Originally published on February 17, 2000 and brought to you today as a time capsule.
The U.S. government and many states are now passing Uniform Electronic Transaction Act (UETA) laws that recognize the legal validity of electronic signatures and transactions.
While the UETA does not affect basic business-to-consumer (B2C) shopping on the Internet for products like books, CDs, clothing and other material items, it will have a large impact on more complex forms of e-commerce, such as the sale of insurance policies or other products that require signed contracts.
Presently, many transactions that are conducted online require that paper documents with physical signatures be sent separately before the transactions are considered legally binding.
The UETA was approved last July as a model law by the National Conference of Commissioners on Uniform State Laws. The model operates from a very simple premise: Electronic signatures and records should have the same legal protections as paper transactions.
Both houses of Congress have already passed versions of the UETA. House Resolution 1714 and Senate Bill 761 have gone to conference committee, where a final bill is being developed for expected passage later this year. Both federal bills encourage states to adopt UETA laws, and both contain preemption clauses that apply until individual states enact their own UETA laws.
At the state level, California and Pennsylvania have already enacted UETA model laws, and at least 15 other states are considering such laws this year.
Principles of the UETA
The UETA does not attempt to create a new system of legal rules for the electronic marketplace. Rather, the model relies on existing contract law principles, and says those rules should now apply to electronic transactions.

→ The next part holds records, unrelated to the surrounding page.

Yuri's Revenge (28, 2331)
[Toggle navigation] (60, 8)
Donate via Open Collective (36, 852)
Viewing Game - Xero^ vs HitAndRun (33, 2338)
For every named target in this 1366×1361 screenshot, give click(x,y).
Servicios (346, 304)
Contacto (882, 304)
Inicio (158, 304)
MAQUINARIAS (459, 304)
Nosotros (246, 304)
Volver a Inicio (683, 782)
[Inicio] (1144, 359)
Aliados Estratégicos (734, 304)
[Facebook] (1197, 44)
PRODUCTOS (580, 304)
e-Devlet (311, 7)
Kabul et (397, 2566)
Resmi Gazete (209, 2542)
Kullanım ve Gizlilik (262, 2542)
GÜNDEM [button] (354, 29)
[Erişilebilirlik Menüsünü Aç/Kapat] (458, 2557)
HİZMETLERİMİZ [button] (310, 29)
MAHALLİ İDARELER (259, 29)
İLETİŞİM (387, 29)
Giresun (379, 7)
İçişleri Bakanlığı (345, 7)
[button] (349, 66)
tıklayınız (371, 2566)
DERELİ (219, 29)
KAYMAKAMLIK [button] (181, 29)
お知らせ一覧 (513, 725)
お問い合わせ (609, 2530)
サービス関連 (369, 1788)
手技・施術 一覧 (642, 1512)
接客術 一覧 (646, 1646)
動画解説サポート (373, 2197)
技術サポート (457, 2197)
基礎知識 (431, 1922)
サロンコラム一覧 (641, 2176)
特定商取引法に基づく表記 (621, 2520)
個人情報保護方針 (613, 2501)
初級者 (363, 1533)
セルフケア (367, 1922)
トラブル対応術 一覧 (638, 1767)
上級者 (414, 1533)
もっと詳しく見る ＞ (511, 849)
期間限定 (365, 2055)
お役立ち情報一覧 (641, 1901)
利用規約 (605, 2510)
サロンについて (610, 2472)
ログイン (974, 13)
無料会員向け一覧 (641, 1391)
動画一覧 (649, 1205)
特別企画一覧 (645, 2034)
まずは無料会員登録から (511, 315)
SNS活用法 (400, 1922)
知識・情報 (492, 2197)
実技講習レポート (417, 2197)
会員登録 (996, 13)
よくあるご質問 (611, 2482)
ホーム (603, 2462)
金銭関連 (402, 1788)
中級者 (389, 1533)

The UETA model defines certain key principles. For example, a “signature” is attributable to a person if it is an “act” of that person, and that act may be shown in any manner. If a security procedure is used, its efficacy in establishing the attribution may be shown.
UETA also clearly validates contracts formed by electronic agents. When somebody buys something on the Internet, that person will be assured the agreement is valid, even though the transaction is conducted automatically by a computer that solicits orders and payment information.
The model is also “technology neutral” in that it does not impose specific security or encryption requirements on any electronic transaction. The parties are free to choose their own security and encryption procedures, or follow those already mandated by some states.
While the UETA covers most documents, it specifically does not include wills and codicils, which still must be signed manually. The model also includes provisions that allow states to add their own exemptions.
The law in California, for example, excluded real estate transactions and other transactions in which physical signatures are expressly required by law. In addition, the California law excluded specified notices and transactions under various consumer protection laws.
As an example, even though the law enables consumers in California to purchase insurance via e-commerce without physically signing a policy, an insurance carrier still must mail non-renewal notifications.